Just found this note in Shalizi's notebooks which casts an interesting shadow on the Solomonoff prior:
The technical results say that a classification rule is simple if it has a short description, measured in bits. (That is, we are in minimum description length land, or very close to it.) The shorter the description, the tighter the bound on the generalization error. I am happy to agree that this is a reasonable (if language-dependent) way of defining "simplicity" for classifier rules. However, so far as I can tell, this really isn't what makes the proofs work.
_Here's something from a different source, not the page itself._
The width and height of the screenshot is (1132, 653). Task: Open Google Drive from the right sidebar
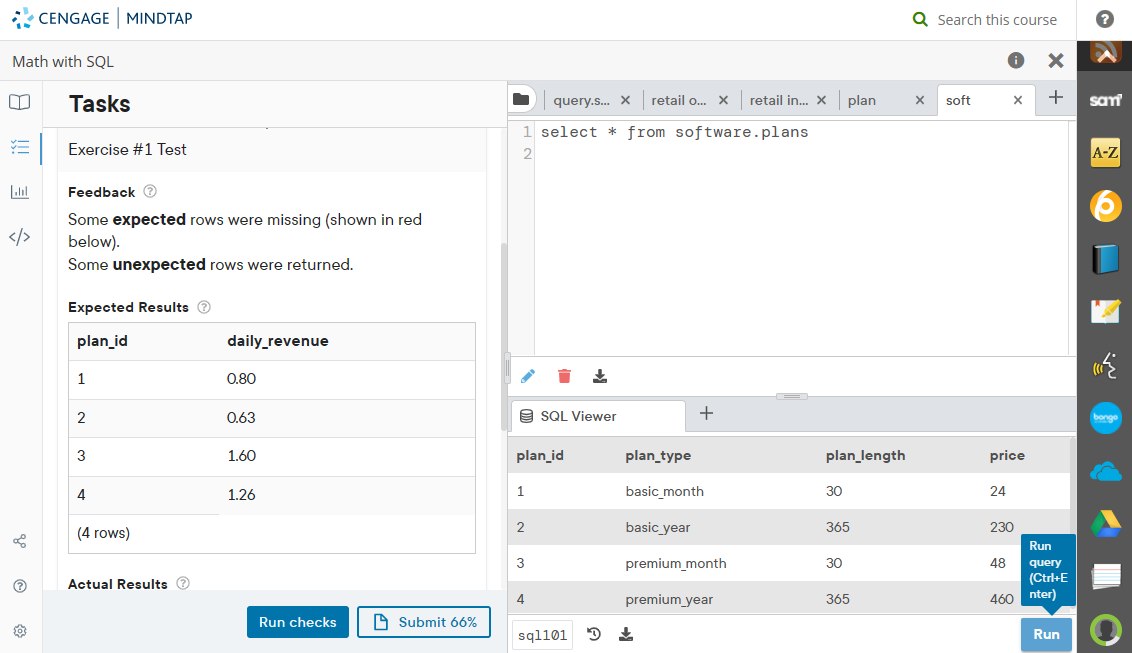1104,524
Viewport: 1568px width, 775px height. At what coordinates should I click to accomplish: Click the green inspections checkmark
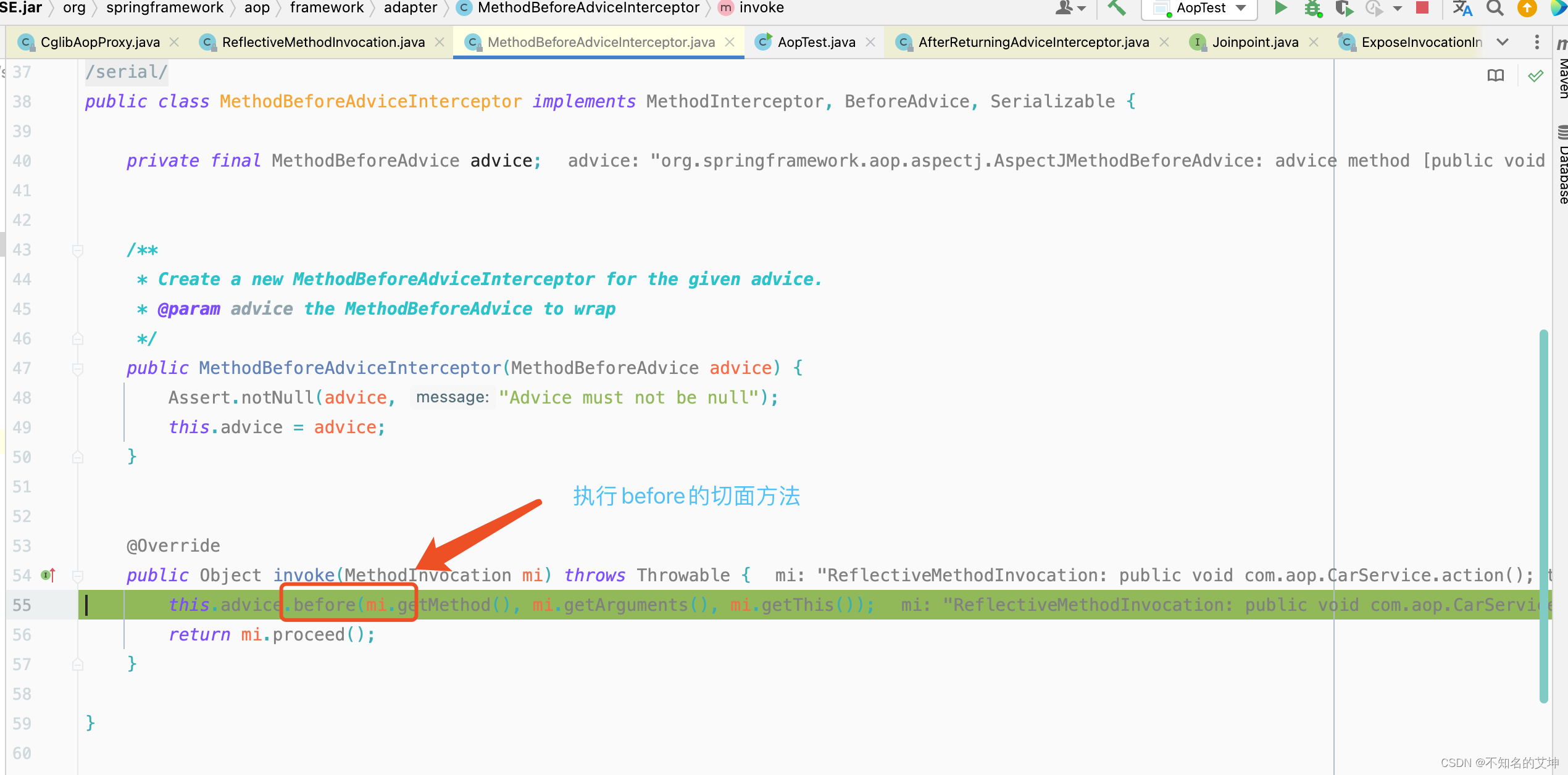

What actually makes the proofs go is the fact that there are not very many binary strings of length m for small m. Finding a classifier with a short description means that you have searched over a small space. It's the restriction of the search space which really does all the work. It's not the simplicity of the rules which matters, but the fact that simple rules are scarce in the space of all possible rules. If confines oneself to elaborate, baroque rules, but sticks to a particular style of baroque elaboration, one obtains the same effect.
For context, see the Wikipedia page on PAC learning or this lecture by Scott Aaronson.
Looks like I almost missed a very interesting discussion. Hope I'm not too late in joining it.
As far as I can tell, you still need the Solomonoff prior for decision making. Kevin T. Kelly's Ockham Efficiency Theorem says that by using Ockham's Razor you minimize reversals of opinion prior to finding the true theory, but that seems irrelevant when you have to bet on something, especially since even after you've found the truth using Ockham's Razor, you don't know that you've found it.